# START OF Data extract
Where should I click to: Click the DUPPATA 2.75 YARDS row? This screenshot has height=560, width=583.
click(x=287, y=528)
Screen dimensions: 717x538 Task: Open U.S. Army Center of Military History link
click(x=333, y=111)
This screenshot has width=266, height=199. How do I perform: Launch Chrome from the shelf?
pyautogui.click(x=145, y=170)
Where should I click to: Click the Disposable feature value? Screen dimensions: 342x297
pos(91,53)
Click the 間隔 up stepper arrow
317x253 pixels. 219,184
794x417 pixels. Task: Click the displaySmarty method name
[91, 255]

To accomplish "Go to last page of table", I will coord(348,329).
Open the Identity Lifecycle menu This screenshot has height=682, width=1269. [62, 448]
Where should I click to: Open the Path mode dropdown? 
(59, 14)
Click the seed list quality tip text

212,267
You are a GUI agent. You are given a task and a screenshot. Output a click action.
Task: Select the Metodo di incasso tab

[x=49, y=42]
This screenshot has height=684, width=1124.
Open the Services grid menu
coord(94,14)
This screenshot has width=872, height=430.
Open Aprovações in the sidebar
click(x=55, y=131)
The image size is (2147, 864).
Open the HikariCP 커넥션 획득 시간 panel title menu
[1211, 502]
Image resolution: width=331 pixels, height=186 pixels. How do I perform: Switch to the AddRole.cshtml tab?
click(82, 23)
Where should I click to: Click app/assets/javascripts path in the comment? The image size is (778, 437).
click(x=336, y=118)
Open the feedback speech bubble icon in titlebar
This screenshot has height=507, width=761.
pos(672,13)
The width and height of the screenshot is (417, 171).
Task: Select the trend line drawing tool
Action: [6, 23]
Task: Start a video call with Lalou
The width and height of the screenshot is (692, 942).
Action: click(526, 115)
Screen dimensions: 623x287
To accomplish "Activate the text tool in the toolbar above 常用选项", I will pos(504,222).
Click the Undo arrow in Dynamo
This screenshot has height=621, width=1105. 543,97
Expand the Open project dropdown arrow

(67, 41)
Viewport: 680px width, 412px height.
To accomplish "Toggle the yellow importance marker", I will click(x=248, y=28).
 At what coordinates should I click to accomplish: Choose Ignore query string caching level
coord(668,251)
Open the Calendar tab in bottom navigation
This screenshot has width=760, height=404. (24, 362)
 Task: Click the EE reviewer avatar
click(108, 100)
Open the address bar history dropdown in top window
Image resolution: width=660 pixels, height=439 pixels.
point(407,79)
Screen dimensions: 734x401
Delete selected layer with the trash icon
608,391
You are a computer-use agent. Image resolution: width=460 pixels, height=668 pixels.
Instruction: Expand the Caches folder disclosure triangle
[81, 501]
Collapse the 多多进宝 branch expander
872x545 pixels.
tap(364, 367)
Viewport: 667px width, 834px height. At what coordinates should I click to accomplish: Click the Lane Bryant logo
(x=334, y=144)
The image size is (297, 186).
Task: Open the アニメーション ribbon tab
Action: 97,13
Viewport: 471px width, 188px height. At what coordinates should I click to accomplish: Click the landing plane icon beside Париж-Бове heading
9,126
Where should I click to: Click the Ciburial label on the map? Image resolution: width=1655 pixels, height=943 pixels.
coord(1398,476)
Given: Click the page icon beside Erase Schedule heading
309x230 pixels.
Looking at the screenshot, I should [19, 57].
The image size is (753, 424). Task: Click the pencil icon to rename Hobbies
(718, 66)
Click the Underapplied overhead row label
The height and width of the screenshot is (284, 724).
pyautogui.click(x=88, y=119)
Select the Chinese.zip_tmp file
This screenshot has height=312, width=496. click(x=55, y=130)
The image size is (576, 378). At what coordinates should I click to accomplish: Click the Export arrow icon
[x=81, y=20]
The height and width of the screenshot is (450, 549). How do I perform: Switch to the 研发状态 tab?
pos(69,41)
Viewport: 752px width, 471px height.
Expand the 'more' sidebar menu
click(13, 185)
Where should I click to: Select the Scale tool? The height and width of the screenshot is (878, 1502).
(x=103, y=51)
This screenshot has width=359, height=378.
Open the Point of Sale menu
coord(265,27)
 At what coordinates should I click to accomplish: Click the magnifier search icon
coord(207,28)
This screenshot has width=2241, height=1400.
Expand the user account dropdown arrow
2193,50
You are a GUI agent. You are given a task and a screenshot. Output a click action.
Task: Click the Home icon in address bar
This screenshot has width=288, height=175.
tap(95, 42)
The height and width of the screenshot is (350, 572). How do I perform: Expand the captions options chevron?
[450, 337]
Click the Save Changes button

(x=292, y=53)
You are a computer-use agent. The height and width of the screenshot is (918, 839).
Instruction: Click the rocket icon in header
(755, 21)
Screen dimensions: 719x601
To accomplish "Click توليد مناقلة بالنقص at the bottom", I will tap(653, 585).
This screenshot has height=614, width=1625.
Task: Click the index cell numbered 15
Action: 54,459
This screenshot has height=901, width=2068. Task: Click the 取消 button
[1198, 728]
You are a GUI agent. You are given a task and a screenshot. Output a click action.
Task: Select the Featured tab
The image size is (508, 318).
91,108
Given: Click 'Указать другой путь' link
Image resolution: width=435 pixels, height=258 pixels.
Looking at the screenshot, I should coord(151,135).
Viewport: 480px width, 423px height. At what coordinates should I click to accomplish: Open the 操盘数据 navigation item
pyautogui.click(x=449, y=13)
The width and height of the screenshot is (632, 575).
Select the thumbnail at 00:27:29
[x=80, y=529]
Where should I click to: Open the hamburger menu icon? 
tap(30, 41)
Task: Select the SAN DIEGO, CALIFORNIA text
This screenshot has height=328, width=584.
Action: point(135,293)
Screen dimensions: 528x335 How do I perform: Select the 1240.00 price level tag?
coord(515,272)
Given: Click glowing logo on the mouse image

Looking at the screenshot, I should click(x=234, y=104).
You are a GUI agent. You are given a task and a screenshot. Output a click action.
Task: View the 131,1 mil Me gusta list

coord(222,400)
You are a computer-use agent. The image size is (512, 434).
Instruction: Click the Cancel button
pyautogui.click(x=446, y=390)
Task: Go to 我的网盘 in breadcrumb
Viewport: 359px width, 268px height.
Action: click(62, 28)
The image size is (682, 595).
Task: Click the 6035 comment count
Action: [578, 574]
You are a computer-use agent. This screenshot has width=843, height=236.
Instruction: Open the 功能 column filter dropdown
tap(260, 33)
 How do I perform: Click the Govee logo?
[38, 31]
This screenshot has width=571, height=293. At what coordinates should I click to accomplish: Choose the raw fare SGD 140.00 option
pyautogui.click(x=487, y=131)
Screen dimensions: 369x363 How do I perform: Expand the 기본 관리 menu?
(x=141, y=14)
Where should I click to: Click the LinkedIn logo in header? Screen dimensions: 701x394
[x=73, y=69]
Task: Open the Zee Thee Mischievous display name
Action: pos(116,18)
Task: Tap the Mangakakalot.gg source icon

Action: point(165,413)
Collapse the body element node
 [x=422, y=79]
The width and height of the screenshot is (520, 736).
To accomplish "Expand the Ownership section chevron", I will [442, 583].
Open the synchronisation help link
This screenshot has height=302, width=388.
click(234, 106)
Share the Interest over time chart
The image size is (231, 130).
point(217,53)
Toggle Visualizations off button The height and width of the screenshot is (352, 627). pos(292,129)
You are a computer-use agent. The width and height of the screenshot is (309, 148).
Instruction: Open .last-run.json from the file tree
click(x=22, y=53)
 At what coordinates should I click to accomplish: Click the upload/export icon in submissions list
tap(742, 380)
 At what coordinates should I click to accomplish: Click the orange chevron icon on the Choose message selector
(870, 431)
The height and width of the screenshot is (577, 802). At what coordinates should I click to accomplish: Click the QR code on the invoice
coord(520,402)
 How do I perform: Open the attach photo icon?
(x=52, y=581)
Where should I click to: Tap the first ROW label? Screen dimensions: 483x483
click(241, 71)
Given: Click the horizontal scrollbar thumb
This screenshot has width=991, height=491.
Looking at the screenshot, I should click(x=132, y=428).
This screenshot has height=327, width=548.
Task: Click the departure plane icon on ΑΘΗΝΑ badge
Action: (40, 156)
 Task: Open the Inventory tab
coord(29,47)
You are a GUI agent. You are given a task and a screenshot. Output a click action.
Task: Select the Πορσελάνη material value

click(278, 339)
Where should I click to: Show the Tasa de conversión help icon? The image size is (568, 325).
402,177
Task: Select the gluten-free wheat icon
# END OF Data extract
Arrange the material from its start through the line containing "pyautogui.click(x=145, y=170)", both ends included, as a Markdown table with the columns No. and Text. Leave out blank lines.

| No. | Text |
|---|---|
| 1 | Where should I click to: Click the DUPPATA 2.75 YARDS row? This screenshot has height=560, width=583. |
| 2 | click(x=287, y=528) |
| 3 | Screen dimensions: 717x538 Task: Open U.S. Army Center of Military History link |
| 4 | click(x=333, y=111) |
| 5 | This screenshot has width=266, height=199. How do I perform: Launch Chrome from the shelf? |
| 6 | pyautogui.click(x=145, y=170) |